7.) The exact same Host/IP (e.g.: www.abcdefg.com; ###.###.###.###) has never been to the site before, neither does it return.
8.) The Hosts/IPs are U.S.-based and big (telecoms, cablecos, governmental agencies), but not search entities per se.
9.) There are no referers for the initial file requests.
Conclusions/Confusions --
- The 'visitors' are not real people in real time. It's a bot/crawler/whatever. But...
- Original source/creator =?
- Commonality amongst visitors =?
- Commonality amongst sites visited =?
- Commonality amongst platforms visited =?
- Yahoo and/or Viewpoint et al SERPs-connected?
Searching Viewpoint [search.viewpoint.com] for typically long-URL'd blogspot.com-related pages [search.viewpoint.com] (mods: link goes to SERPs not blogs) shows correct links URLs (in blue) AND their truncated, unlinked URLs (in green). Thus could a bot/whatever be scraping an engine's SERPs?
Well, that's all I know. And don't:)
Got data?
If you're seeing #1-3 ALL the time AND #4-9 ALMOST all the time, feel free to chime in with your specifics and observations! If you're seeing absolutely anything else, please start a new thread in this forum, thanks!
I've already solved this problem as it pertains to my sites, so don't have a worry.
"Got data?

**GOAL:** Render this sentence from the forum post about bot visits into Spanish: "There are no referers for the initial file requests."

**DATA SECTION:**
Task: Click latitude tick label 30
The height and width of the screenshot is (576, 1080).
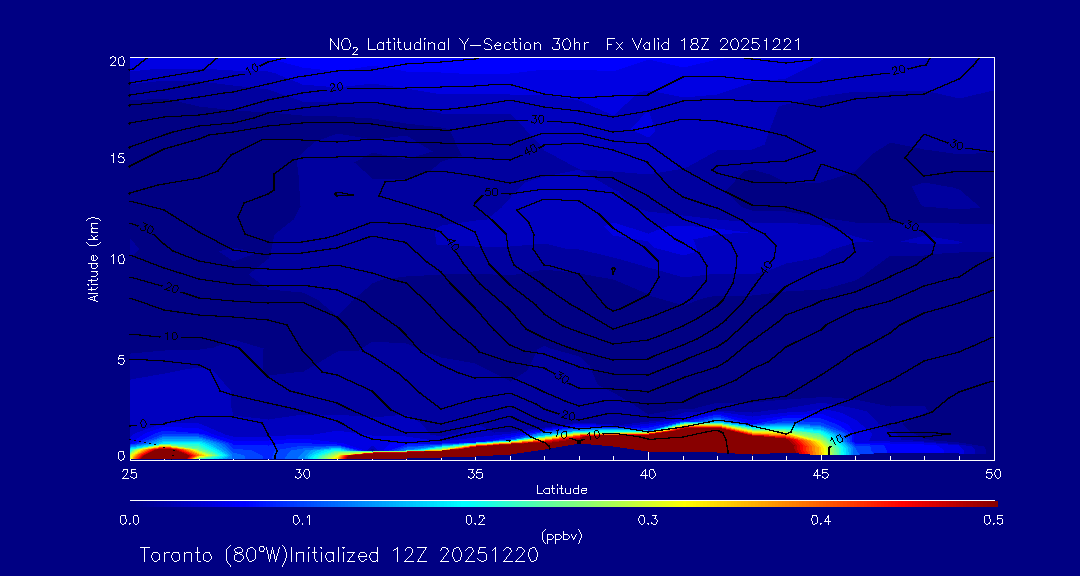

**RESULT OF THIS TASK:** No hay URL de referencia en las solicitudes iniciales de archivos.